Streitig ist zwischen den Beteiligten, ob bei der Klägerin eine Berufskrankheit (BK) nach Nr. 2108 der Anlage zur Berufskrankheiten-Verordnung (BKV) vorliegt.

Die 1948 geborene Klägerin war 1968 3 Monate bei der Schuhfabrik R. in D. am Förderband beschäftigt, von 1968 bis 1973 als Lageristin im Autohaus H. in D. und von 1973 bis 2001 als Galvaniseurin bei der W. S. GmbH & Co KG (Angaben der Klägerin vom 29.1.2001). Dort war sie nach den Feststellungen des Technischen Aufsichtsdienstes (TAD) zu 30% mit der Bedienung einer Reinigungsanlage und zu 70% mit der Bestückung von Gestellen beschäftigt.

Im Rahmen eines Klageverfahrens vor dem Sozialgericht (SG) Reutlingen (S 6 U 3041/02), in dem die Anerkennung einer auf gesundheitsschädigenden Dämpfen zurückzuführende BK gem. § 9 Abs. 2 Sozialgesetzbuch (SGB) VII begehrt wurde, machte die Klägerin geltend, dass bei ihr rezidivierende Lumboischialgien bei Bandscheibenprotrusion der Lendenwirbelsäule vorlägen und ihre Rückenbeschwerden auf das berufsbedingte Heben schwerer Lasten zurückzuführen seien. Die Beklagte zog Unterlagen aus dem Parallelverfahren bei. Daraus ist ersichtlich, dass die Klägerin gegenüber Dr. A., Arzt für Arbeits- und Umweltmedizin, der die Klägerin seit ca. 1990 arbeitsmedizinisch betreute, mehrmals über Rückenbeschwerden durch Auf- und Abhängen von Teilen geklagt hat. Die Gestelle hätten beladen manchmal bis 20 kg gewogen (Auskunft vom 22.3.2001). In der Stellungnahme des TAD vom 23.4.2001 ist ausgeführt, eine Hebe- und Tragetätigkeit von 12 bis 20 kg schweren Gestellen sei ca. 30 bis 35 Mal pro Schicht gegeben. Die Trageentfernung sei gering. Nur gelegentlich (ca. 5% der Zeit) sei eine größere Trageentfernung bis zu 7 Meter zu den Chrombädern zu unterstellen.

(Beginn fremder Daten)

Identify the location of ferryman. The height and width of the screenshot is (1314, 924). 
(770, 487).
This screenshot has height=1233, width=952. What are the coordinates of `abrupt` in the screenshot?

In dem vom Rentenversicherungsträger beigezogenen Entlassungsbericht der Z. Klinik St. B. vom 5.7.2001 über ein Heilverfahren der Klägerin vom 15.5. bis 26.6.2001 werden folgende Diagnosen genannt: 1. Schulter-Arm-Syndrom rechts 2. Cephalgie 3. Anpassungsstörung bei dependenter Persönlichkeit 4. Immunthyreoditis 5. Verdacht auf Karpaltunnelsyndrom rechts. Der Befund an der Brust- und Lendenwirbelsäule wird wie folgt beschrieben: "Klopf- und Druckschmerz über den Dornfortsätzen der Brust- und Lendenwirbelsäule. Bei Rumpfbeuge freie Entfaltbarkeit der Brust- und Lendenwirbelsäule. Finger-Boden-Abstand 0 cm. Kein Wiederaufrichtschmerz. Lateralflexion nach rechts und links ohne nennenswerte Bewegungseinbuße. Rotation frei. IS-Gelenke frei. Foramina ischiadica und Valleix`sche Druckpunkte unauffällig".

Die Klägerin gab im Fragebogen über wirbelsäulenbelastende Tätigkeiten an, sie müsse fünfmal stündlich 20 bis 25 kg (Gestelle) in 240 Arbeitsschichten pro Jahr heben und sieben Mal pro Arbeitsschicht an 240 Tagen acht Meter tragen. Sie arbeite ca. 140 Minuten pro Arbeitsschicht in extremer Rumpfbeuge.

Der Arbeitgeber der Klägerin, die W. S. GmbH & Co KG, gab unter dem 17.4.2003 an, die Klägerin müsse 30 Mal pro Arbeitsschicht 10 bis 15 kg bzw. 15 bis 20 kg heben, ohne diese Lasten über größere Entfernungen (mehr als fünf Meter) zu tragen; zu tragen seien die Lasten über vier Meter. Die Arbeiten würden nicht in extremer Rumpfbeugehaltung verrichtet.

In der Stellungnahme vom 5.5.2003 führte der Präventionsdienst aus, eine BK-relevante Exposition sei nicht gegeben. Es liege keine ausreichende Hebe- und Tragehäufigkeit pro Schicht vor, da maximal 40 Hebe- und Tragevorgänge pro Schicht anfielen. Es liege auch keine ausreichende Belastungsdauer durch extreme Rumpfbeugehaltung vor, die Dauer liege unter 30 Minuten. Die Tragedosis betrage 2546 Nh und erreiche den Beurteilungsdosisrichtwert von 3500 Nh (Frau) nicht. Der Staatliche Gewerbearzt Dr. K. schlug in der Stellungnahme vom 5.6.2003 eine BK Nr. 2108/2109 nicht zur Anerkennung vor.

Mit Bescheid vom 11.9.2003 lehnte die Beklagte die Gewährung von Leistungen ab. Zur Begründung führte sie aus, die arbeitstechnischen Voraussetzungen für die Entstehung einer BK nach den Ziffern 2108/2109 der Anlage zur BKV seien nicht erfüllt.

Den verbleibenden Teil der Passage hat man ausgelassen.